真心の愛を君に......。 〜 運命の恋は結婚相談所で ~
自分が今、どうゆう状況に置かれているのか、私はしばらく理解できなかった。

広務さんが、約束を無断で放棄するような男(ひと)には到底思えなかったから。

それほどまでに私は彼を信じていた。

彼のことが好きだから......。


初めて会った時の優しい笑顔も、誠実で丁寧なLINEも、三日前にくれた電話で”優花さんの声が聞きたくて”と言ってくれたことも、全部偽りの広務さんだったの......??


偽り。

頭にその文字が浮かんだ時、私の頬を涙が伝った。

どうしよう......。

こんなに人が、いっぱいいる前で泣いちゃ恥ずかしい。

それに、せっかく綺麗にメイクしたのに台無し。

広務さんのために綺麗にしたのに......。

どうして、来ないの.......?

私、あなたに嫌われるようなことを、何かしてしまったのかな......。

周りの人に泣いていることを悟られないように、私は俯き汗を拭くフリをして、ハンカチでそっと涙をぬぐった。

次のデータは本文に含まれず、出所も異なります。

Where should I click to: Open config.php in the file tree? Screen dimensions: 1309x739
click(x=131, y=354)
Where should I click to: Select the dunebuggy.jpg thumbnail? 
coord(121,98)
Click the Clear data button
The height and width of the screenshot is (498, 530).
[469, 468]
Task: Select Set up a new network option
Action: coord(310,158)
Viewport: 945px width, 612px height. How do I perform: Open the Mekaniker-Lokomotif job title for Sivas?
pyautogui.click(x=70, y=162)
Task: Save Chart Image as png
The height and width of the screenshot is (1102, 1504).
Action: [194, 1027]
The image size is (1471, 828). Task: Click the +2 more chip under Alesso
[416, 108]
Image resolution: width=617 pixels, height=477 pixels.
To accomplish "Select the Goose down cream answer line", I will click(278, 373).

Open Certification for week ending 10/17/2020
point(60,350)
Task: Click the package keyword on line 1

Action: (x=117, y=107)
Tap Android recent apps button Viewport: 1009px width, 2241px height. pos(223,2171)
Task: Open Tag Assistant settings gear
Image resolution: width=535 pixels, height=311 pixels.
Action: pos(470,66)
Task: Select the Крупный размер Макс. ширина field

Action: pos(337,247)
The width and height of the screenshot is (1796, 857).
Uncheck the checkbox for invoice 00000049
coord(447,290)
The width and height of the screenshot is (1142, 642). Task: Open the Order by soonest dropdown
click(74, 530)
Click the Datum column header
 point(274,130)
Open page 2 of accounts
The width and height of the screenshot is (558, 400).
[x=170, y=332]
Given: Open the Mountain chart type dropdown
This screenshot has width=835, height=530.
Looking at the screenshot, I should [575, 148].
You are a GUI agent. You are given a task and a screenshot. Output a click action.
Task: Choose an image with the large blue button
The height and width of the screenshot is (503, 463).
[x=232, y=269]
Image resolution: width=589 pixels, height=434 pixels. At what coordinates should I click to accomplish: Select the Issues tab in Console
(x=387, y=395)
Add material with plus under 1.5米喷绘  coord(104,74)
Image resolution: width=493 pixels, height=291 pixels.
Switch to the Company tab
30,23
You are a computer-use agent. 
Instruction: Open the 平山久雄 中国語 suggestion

本当はこのハンカチは、真夏の道を広務さんと一緒に歩いた時に、静かに汗を抑えるために買ったもの。

それが、まさか自分の涙をぬぐうために使うことになるなんて......。

私は悲しい現実に、どんどん追い詰められていった。

オシャレをして、この場所にいる自分の存在そのものがとても恥ずかしくなった。

砂嵐のようにザワザワと掻き乱された気持ちを抱え、私はこの場から立ち去ろうと重い右足を精一杯の力で一歩踏み出した。

その時だった。

「優花さんっ!」

一瞬、空耳かと思った。

後ろ背に聞こえたその声に、私は惹きつけられた。

それでも、今振り返れば泣いていたことが知られてしまう。

だから私は背を向けたまま俯いていた。

すると、やがて大きな手が私の両腕に優しく触れた。